Peut-être en saurait-elle plus après avoir examiné le corps. Elle se retourna vers Shelley, qui était en train de terminer sa conversation.

« Il n’y a rien ici, » déclara Zoe une fois que Shelley eut terminé.

« Je ne peux pas dire que je suis étonnée, » répondit Shelley. Elle jetait un coup d’œil aux fenêtres des appartements situés au-dessus, noircies non pas par la fumée montante d’un cadavre humain, mais par des années de saleté et de négligence. « Personne dans le quartier n’a rien vu. Ils ont dit qu’ils avaient d’abord senti la fumée. Quelques habitants du quartier se sont précipités dehors avec un seau d’eau pour essayer d’aider, mais c’est tout. Aucun suspect, personne ne se tenait debout et regardait. Aucun témoin n’a vu quelqu’un pénétrer dans la ruelle à ce moment-là.

– Y a-t-il des enregistrements ? » Zoe désigna de la tête une caméra de sécurité perchée au bout de la ruelle, à l’endroit par lequel elles étaient entrées.

Shelley secoua la tête. « Les flics disent qu’elle n’est même pas connectée. Chaque fois qu’ils essayaient de la faire fonctionner, des enfants venaient et pulvérisaient de la peinture sur la lentille ou coupaient les fils. Ils l’ont gardée dans un esprit de dissuasion, au cas où, mais elle n’a pas fonctionné correctement pendant des années.

– Les gens du coin le savaient, souligna Zoe.

– Il en va de même pour toute personne qui aurait fait un repérage du quartier et aurait vu l’état dans lequel elle se trouve. »
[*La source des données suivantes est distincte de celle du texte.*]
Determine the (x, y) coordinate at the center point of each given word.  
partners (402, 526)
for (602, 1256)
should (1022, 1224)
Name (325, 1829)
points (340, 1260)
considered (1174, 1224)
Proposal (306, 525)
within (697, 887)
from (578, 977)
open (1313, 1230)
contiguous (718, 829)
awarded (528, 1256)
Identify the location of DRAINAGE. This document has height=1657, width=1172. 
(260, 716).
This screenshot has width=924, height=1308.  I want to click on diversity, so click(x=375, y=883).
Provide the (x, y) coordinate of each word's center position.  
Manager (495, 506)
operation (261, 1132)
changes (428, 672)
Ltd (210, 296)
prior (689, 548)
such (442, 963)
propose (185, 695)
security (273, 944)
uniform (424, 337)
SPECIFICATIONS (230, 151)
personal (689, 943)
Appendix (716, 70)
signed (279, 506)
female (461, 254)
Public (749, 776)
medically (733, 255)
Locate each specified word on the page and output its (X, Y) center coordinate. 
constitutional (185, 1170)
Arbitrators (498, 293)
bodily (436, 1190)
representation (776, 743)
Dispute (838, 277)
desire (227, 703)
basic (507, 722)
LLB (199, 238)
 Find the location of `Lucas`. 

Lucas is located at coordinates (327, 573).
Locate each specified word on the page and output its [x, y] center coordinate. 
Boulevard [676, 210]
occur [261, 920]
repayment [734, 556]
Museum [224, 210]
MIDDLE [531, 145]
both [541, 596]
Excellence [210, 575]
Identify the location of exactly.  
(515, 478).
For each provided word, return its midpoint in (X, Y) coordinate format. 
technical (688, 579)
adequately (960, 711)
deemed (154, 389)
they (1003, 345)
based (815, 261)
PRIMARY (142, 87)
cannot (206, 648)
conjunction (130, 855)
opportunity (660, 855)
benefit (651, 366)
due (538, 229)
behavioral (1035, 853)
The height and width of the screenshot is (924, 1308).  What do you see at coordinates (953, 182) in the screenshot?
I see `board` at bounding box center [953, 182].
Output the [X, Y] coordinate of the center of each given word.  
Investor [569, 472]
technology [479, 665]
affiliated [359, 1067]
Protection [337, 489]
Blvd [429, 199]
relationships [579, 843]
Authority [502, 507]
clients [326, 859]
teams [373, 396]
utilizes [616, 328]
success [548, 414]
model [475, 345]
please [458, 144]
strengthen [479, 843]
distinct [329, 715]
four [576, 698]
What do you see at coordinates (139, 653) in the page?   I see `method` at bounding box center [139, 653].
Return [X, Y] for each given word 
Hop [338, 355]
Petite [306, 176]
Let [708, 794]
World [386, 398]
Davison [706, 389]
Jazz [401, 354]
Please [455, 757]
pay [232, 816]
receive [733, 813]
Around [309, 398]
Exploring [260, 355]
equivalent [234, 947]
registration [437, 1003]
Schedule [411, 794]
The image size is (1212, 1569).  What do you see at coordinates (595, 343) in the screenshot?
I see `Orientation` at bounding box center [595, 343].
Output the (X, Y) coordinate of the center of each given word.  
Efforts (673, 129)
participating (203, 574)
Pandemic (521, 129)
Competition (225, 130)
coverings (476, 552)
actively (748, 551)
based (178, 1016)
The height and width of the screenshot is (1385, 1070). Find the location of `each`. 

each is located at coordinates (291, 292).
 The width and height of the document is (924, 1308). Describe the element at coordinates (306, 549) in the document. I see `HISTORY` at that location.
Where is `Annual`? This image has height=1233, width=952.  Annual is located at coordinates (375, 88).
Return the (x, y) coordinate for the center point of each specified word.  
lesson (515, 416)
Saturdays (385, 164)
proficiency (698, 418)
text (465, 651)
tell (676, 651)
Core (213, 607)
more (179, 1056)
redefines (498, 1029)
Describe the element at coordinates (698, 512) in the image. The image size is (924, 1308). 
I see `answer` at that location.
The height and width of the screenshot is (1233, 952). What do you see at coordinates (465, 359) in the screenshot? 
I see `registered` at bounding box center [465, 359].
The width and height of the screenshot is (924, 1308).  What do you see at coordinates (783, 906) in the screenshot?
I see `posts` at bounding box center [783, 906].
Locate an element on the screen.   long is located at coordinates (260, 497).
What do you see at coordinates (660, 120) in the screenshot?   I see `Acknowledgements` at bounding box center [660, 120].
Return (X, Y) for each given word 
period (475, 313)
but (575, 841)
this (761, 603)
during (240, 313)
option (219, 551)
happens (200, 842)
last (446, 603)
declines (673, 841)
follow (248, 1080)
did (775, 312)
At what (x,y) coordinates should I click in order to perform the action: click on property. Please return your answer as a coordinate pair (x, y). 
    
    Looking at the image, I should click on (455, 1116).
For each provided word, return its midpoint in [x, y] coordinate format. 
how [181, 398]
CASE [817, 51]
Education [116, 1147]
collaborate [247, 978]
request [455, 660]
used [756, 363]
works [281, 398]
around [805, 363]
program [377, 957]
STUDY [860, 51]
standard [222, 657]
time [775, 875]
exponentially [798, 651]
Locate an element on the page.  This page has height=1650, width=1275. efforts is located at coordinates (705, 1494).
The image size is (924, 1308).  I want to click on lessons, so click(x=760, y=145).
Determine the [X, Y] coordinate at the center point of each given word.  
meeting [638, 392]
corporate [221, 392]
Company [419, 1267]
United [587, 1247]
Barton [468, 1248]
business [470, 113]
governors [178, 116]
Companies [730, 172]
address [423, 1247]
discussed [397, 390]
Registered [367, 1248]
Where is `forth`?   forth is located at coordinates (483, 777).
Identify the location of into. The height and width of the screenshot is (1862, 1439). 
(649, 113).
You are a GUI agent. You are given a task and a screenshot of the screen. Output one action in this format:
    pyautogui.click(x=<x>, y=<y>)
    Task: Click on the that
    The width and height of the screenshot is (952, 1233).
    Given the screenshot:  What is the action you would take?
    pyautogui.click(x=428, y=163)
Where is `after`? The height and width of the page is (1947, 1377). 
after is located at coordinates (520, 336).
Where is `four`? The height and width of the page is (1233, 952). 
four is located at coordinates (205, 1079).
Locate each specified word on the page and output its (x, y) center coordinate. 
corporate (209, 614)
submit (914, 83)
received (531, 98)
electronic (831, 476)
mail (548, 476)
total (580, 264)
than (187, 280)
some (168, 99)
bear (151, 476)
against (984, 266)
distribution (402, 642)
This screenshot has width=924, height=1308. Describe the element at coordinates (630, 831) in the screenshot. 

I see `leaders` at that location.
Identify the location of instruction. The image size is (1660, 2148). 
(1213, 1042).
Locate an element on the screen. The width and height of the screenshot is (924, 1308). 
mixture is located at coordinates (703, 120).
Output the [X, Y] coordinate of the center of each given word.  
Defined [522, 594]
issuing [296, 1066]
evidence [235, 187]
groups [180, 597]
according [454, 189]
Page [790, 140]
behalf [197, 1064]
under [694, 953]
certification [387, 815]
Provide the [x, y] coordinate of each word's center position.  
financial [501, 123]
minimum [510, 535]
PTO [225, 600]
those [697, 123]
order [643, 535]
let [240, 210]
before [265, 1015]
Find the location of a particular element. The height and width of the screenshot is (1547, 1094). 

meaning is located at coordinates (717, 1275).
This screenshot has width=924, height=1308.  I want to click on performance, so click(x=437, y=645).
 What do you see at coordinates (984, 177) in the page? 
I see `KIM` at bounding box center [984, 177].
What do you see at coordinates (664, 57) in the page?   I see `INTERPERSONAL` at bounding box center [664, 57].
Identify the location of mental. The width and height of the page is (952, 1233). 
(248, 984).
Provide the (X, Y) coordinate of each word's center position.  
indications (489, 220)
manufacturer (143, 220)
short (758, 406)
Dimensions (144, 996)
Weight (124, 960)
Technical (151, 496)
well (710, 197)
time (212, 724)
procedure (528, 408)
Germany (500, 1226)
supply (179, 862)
Zoe fit un dernier tout d’horizon, satisfaite qu’il n’y avait plus rien à analyser ici. La seule histoire que les chiffres lui racontaient concernait la construction des bâtiments et la ruelle même. Comme elle doutait que la hauteur des murs ait un quelconque rapport avec le meurtre, elles en avaient fini avec la scène du crime. « Allons voir le coroner, maintenant » dit-elle avec détermination, en s’éloignant à grandes enjambées vers leur voiture de location.

***

Zoe plissait son nez, puis modulait sa respiration. C’était une question de concentration. Elle inspirait par la bouche, évitant ainsi l’odeur pestilentielle, et expirait par le nez. Shelley tentait de contenir des haut-le-cœur, mais Zoe s’affairait à la soutenir.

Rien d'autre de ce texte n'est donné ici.